From the occasional case each decade we have more than 20 decisions or references since 2000. Even the waiting period to get before the ECJ with a corporation tax question is declining. The ECJ has taken the freedom of establishment article as the main battleground, extending it in ways which are bringing down principle aspects of corporation tax common to most developed economies and which have been with us since at least the 1980s.

In the last two months we have seen the Lankhorst-Hohorst case, among others, which showed it is illegal for repayments of loan capital to company members in other countries to be recharacterised as distributions of profits.

This challenges the UK thin cap rules as well. Indeed many corporations have already issued claims against the UK Revenue on the back of this.

This tide is not receding. Coming up is Oce van der Grinten (heard in October) which could declare the withholding of tax on treaty credits as illegal giving rise to claims for almost 6% of the value of dividends.

It is only a matter of time before the ECJ determines whether the denial of cross-border loss relief is illegal.

And what are governments doing? If the reaction to Lankhorst-Hohorst is an indication they will seek to remove from the challenged legislation the advantage given to domestic companies. Yet will this work? There will still remain a difference in treatment where the transaction is cross-border.

The EU right to freedom of establishment only exists if the business is established cross-border. If they then go down this route they could find the legislation remains invalid for foreign parented companies but bites on wholly domestic businesses. Treating nationals worse than foreign companies will not be an attractive outcome.

  • Simon Whitehead is a partner at law firm Landwell.

On a collision course
by David Rae

There is no doubt the European Court of Justice is gaining more and more influence over the tax affairs of our country.

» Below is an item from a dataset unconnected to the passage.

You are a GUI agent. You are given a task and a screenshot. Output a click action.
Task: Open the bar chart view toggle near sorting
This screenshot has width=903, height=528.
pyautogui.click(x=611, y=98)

However, this is not to say all is lost, or that the ECJ has it all its own way in relation to cross-border corporation tax issues that affect the UK. True, the Lankhorst-Hohorst case, settled just before Christmas, showed that the ECJ is not afraid to put the proverbial cat among the pigeons.

But it also puts the court in a difficult position with another European body of significant influence, the Organisation for Economic Co-operation and Development.

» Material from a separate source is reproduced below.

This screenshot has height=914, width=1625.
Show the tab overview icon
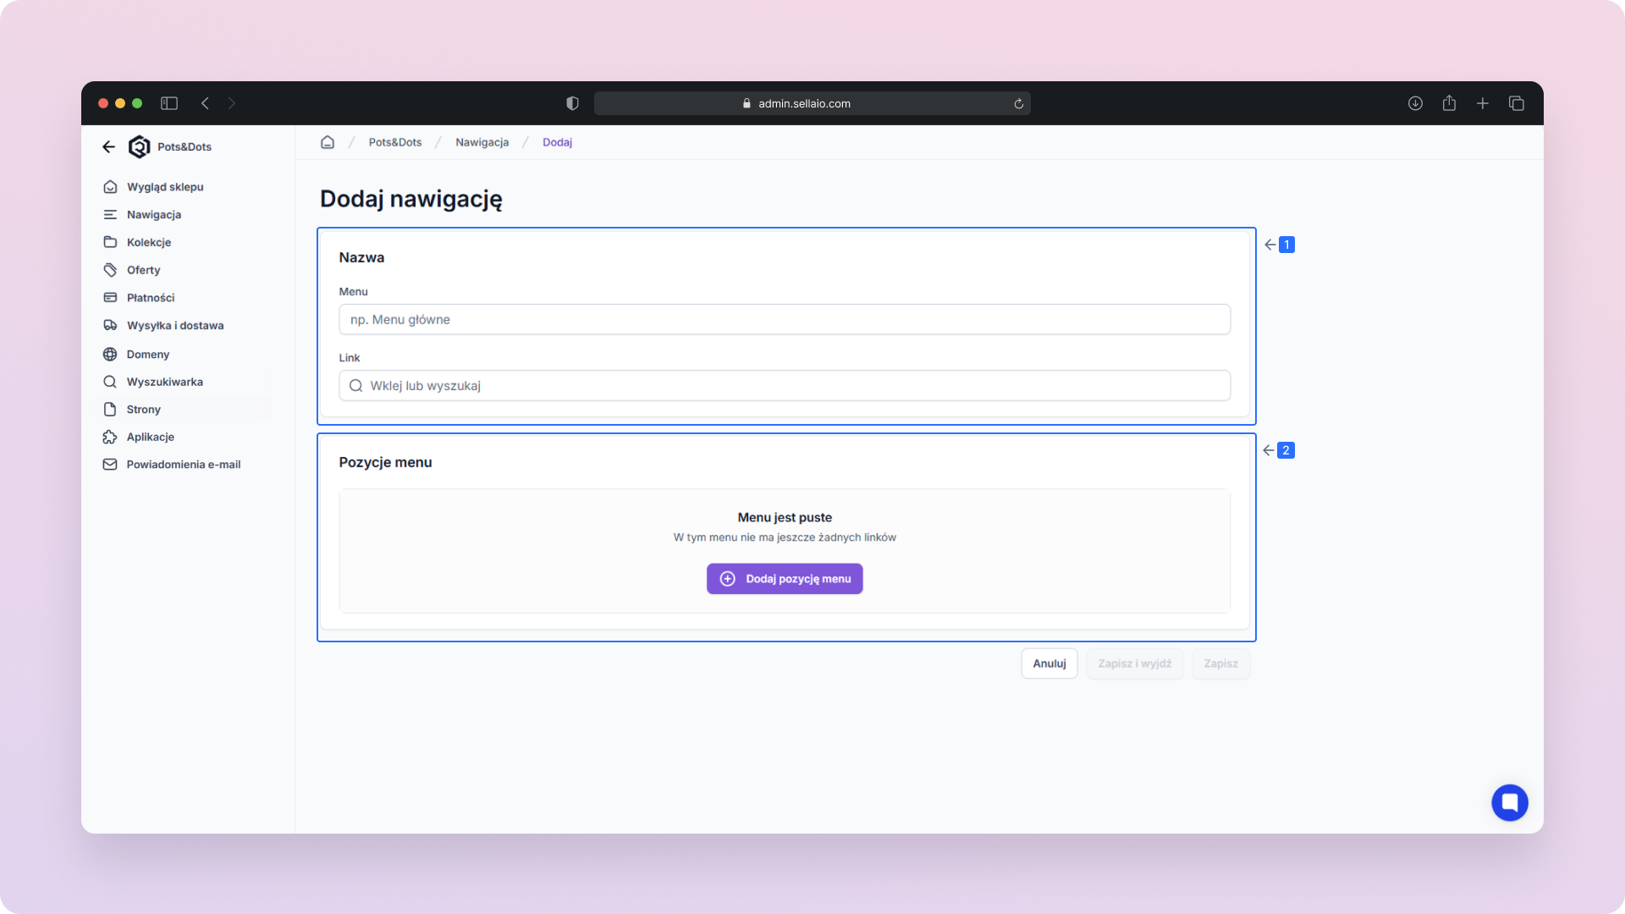click(1517, 103)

Adam Craig, head of the EU tax group at Big Four firm, Deloitte & Touche, says that thin-capitalisation rules (those at the heart of the Lankhorst-Hohorst ruling) are a tried and tested part of the accepted international tax framework enshrined in the OECD model tax convention.

And by dismissing the OECD, the ECJ could be embarking on a collision course with other international rule makers. And here comes the crunch.

If similar principles are applied to other OECD guidelines, then the operation of the entire international tax treaty network could be thrown in doubt.

This could include such high-profile issues as the UK-US tax treaty.

The ECJ is concentrating on Article 43 of the EC Treaty which relates to freedom of establishment. It stipulates that member states have to operate on a level playing field, and domestic companies should not get any preferential treatment over foreign companies.

But part of the revised UK-US tax treaty stipulates that UK and US tax systems may treat hybrid debt/equity instruments differently. Does this render the whole agreement illegal?

The potential cost of the ECJ rulings to Gordon Brown, and his counterparts across the European Union, are substantial enough for intense political debate on a European level.

Experts are arguing that if it isn’t, then the ECJ, through cases such as those involving Lankhorst-Hohorst and Marks and Spencer (should that one make it to the EC), threaten to introduce effective direct tax harmonisation by the back door.

  • David Rae writes on tax matters for Accountancy Age.